A Sporting Success or a Social Saga

We’ve had a year to recover from last year’s tantalising finish and now with stamina levels refuelled and replenished, we’re ready. Ready to go through the passion, the heartbreak and the elation all over again. Two days and counting until the Six Nations 2016 kicks off! But as with all major sporting events, there is a fine line between a sporting success and a social saga.

Six Nations Super Saturday 2015 was one of the ultimate sporting successes. Three games, 221 points, 27 tries, one winner. Ireland. The ruthless men in green emerged victorious for the second year running despite high scoring thrillers from second place England and third place Wales. 10 tries at Twickenham between England and France – who would have thought it! A breath-taking day for rugby and one that went down in history.

Fast forward to 2016 and conversation around the games themselves will dominate social media as fans and viewers express their joy or frustration across various channels. With the digital sphere continuing to grow in popularity and influence - a reputation can be made or broken in as little as 140 characters. Seconds after England crashed out of last year’s Rugby World Cup, social media exploded with calls for Stuart Lancaster’s sacking and we all know how that story ended – a social saga indeed.

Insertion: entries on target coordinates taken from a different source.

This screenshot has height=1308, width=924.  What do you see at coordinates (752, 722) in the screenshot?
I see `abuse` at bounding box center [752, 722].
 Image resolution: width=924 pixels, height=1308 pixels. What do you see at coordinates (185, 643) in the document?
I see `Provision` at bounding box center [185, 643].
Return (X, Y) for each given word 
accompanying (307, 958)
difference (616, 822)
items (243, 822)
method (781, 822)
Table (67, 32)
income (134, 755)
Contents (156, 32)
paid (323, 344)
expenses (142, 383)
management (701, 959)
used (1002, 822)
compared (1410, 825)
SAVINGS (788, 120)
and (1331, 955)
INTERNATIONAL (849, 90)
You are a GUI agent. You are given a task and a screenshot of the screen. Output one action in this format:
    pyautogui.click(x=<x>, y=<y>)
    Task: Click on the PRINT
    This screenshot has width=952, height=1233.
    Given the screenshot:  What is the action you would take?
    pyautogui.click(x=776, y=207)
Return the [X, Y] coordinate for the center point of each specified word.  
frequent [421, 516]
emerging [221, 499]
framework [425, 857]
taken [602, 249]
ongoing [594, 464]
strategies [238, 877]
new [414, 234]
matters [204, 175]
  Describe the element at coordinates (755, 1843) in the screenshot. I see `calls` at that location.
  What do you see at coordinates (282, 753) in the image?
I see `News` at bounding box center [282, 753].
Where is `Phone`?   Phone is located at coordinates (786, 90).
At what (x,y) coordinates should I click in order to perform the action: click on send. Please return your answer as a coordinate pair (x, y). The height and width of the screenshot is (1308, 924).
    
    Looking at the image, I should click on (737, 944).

With rugby still basking in the halo effect of the World Cup, the expectation is higher than ever and this year looks set to be one of the closest fought Six Nations Championships we’ve ever had. There are new coaches, new squads, hopefully new tactics and most importantly of all… no southern hemisphere teams to steal our thunder!

With the hopes of a nation, still hurting from the cruel and early exit out of their own World Cup party, resting on his shoulders, an Aussie awaits his social fate. Witty, natural and understatedly confident, Eddie Jones appears to have the fans on side… at the moment.

I admire the decisions he has made so far – they show desire for change, hunger for taking risks and offer an injection of excitement into the English game but one false move, one bad result and that spark can fade oh so quickly. There will be a huge surge in mentions of ‘Eddie Jones’ across social media over the next few weeks, hopefully it’s due to England’s top class and exhilarating performances and nothing more sinister!

Players have a responsibility on social media during the championship - communicating with their fans in a respectable and diplomatic way knowing only too well the chain of events that will occur should they post something remotely controversial. But does this diminish the beauty of social media? Why have an avenue designed to allow the expression of real views if it’s going to be dictated by what is classed as ‘wrong’ or ‘right’ by the press?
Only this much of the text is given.